[WORK TO COMPLETE]:
Rescale the coordinates in the answers by multiplying each number by 0.95 and rounding to a whole number, with halves rounded up, and leave every other number as it is. Give back only the lines from the one containing "Pastikan Kegiatan Berjalan" down to the one containing "緊急連絡電話 (726, 1222)", both included, with the request lines kept in place.

##############################

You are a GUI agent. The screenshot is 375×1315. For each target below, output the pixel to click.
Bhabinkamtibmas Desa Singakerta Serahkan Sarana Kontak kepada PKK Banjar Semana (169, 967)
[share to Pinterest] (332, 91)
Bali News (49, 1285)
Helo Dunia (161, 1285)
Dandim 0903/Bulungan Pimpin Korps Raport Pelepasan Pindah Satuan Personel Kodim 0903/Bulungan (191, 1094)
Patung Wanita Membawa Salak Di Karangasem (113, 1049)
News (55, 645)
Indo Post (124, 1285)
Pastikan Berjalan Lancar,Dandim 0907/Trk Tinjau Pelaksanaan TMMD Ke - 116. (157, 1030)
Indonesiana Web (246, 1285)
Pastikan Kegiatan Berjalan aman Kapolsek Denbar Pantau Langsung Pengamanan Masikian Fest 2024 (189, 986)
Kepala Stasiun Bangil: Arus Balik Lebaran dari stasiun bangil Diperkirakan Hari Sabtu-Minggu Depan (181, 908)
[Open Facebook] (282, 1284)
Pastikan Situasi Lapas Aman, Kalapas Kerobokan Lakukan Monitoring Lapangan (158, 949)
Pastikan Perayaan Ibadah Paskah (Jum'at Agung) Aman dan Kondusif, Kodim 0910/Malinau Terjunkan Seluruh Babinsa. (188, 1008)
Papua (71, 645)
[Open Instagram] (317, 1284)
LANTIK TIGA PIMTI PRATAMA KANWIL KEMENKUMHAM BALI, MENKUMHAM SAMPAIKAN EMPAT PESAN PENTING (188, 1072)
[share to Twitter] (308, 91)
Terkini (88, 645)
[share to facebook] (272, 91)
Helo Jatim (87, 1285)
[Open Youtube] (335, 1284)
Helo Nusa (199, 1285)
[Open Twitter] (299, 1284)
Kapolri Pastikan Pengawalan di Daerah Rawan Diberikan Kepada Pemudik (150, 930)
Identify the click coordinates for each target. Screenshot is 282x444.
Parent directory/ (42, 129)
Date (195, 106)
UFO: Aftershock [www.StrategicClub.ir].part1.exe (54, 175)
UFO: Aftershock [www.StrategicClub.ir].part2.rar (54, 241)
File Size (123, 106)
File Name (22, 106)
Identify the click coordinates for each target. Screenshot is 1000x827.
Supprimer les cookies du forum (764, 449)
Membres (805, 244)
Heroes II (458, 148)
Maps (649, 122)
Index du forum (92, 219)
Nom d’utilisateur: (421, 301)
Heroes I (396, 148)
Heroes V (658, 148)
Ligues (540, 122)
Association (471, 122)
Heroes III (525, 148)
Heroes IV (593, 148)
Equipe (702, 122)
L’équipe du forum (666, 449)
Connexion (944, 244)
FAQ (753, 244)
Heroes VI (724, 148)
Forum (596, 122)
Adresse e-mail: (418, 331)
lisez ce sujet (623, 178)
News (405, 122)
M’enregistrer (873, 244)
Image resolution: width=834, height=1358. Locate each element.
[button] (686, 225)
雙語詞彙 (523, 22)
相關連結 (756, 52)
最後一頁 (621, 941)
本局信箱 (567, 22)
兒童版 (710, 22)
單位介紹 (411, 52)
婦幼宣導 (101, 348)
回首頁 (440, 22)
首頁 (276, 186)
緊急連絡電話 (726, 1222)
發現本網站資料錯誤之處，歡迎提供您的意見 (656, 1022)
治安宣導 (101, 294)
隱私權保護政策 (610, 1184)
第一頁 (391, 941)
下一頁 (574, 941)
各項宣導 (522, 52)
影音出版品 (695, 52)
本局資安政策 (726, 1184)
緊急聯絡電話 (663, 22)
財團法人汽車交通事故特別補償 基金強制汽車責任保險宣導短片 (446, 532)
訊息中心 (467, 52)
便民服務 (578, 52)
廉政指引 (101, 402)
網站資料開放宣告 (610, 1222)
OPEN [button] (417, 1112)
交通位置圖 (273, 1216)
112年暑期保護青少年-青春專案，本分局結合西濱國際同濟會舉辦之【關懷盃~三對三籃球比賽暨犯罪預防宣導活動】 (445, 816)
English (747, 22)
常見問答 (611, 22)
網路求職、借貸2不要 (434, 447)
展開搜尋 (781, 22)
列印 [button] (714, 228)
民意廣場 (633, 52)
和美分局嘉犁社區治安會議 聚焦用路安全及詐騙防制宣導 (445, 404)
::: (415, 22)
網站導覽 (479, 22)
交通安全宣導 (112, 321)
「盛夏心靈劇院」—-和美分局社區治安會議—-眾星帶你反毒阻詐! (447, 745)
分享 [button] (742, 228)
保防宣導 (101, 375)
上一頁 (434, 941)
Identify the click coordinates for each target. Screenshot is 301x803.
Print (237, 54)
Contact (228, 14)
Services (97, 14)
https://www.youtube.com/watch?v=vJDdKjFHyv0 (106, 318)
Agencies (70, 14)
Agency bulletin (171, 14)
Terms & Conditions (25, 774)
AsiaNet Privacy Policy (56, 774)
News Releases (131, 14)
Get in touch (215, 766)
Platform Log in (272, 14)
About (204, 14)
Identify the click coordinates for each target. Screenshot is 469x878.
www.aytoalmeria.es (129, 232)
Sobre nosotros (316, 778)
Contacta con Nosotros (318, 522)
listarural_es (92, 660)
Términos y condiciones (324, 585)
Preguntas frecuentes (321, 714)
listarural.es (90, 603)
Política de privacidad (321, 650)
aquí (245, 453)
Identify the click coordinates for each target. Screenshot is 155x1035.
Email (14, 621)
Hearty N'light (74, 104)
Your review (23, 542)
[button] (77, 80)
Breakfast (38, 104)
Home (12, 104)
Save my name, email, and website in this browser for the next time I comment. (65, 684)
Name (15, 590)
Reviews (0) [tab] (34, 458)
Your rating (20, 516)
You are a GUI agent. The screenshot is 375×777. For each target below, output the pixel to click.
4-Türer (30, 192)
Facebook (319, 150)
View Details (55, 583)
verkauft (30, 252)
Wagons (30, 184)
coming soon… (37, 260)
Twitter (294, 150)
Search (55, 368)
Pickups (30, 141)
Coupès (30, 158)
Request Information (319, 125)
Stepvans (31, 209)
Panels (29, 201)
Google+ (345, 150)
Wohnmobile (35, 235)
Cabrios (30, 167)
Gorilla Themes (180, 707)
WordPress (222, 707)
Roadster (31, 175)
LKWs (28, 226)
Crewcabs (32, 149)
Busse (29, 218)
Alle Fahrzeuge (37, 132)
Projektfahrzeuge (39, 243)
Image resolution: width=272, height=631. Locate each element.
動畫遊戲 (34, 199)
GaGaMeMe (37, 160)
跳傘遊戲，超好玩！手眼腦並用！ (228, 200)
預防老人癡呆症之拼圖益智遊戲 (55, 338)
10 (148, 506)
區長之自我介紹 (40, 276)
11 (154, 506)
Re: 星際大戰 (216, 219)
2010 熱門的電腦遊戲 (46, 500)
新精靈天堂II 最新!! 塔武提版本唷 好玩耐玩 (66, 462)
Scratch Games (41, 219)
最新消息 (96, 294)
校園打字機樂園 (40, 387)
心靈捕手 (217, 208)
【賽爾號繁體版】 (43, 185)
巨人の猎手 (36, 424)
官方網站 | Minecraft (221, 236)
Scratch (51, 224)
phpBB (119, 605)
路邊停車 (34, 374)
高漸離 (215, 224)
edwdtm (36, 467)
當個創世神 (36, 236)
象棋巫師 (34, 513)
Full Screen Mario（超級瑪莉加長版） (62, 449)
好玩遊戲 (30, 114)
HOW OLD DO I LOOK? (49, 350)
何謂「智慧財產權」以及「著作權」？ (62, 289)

##############################

[EXERCISE SOLUTION]:
Pastikan Kegiatan Berjalan aman Kapolsek Denbar Pantau Langsung Pengamanan Masikian Fest 2024 (180, 937)
Kepala Stasiun Bangil: Arus Balik Lebaran dari stasiun bangil Diperkirakan Hari Sabtu-Minggu Depan (172, 863)
[Open Facebook] (268, 1220)
Pastikan Situasi Lapas Aman, Kalapas Kerobokan Lakukan Monitoring Lapangan (150, 902)
Pastikan Perayaan Ibadah Paskah (Jum'at Agung) Aman dan Kondusif, Kodim 0910/Malinau Terjunkan Seluruh Babinsa. (179, 958)
Papua (67, 613)
[Open Instagram] (301, 1220)
LANTIK TIGA PIMTI PRATAMA KANWIL KEMENKUMHAM BALI, MENKUMHAM SAMPAIKAN EMPAT PESAN PENTING (179, 1018)
[share to Twitter] (293, 86)
Terkini (84, 613)
[share to facebook] (258, 86)
Helo Jatim (83, 1221)
[Open Youtube] (318, 1220)
Helo Nusa (189, 1221)
[Open Twitter] (284, 1220)
Kapolri Pastikan Pengawalan di Daerah Rawan Diberikan Kepada Pemudik (143, 884)
Identify the click coordinates for each target. Screenshot is 282x444.
Parent directory/ (40, 123)
Date (185, 101)
UFO: Aftershock [www.StrategicClub.ir].part1.exe (51, 166)
UFO: Aftershock [www.StrategicClub.ir].part2.rar (51, 229)
File Size (117, 101)
File Name (21, 101)
Identify the click coordinates for each target. Screenshot is 1000x827.
Supprimer les cookies du forum (726, 427)
Membres (765, 232)
Heroes II (435, 141)
Maps (617, 116)
Index du forum (87, 208)
Nom d’utilisateur: (400, 286)
Heroes I (376, 141)
Heroes V (625, 141)
Ligues (513, 116)
Association (447, 116)
Heroes III (499, 141)
Heroes IV (563, 141)
Equipe (667, 116)
L’équipe du forum (633, 427)
Connexion (897, 232)
FAQ (715, 232)
Heroes VI (688, 141)
Forum (566, 116)
Adresse e-mail: (397, 314)
lisez ce sujet (592, 169)
News (385, 116)
M’enregistrer (829, 232)
Image resolution: width=834, height=1358. Locate each element.
[button] (652, 214)
雙語詞彙 (497, 21)
相關連結 (718, 49)
最後一頁 (590, 894)
本局信箱 (539, 21)
兒童版 (675, 21)
單位介紹 (390, 49)
婦幼宣導 (96, 331)
回首頁 (418, 21)
首頁 (262, 177)
緊急連絡電話 (690, 1161)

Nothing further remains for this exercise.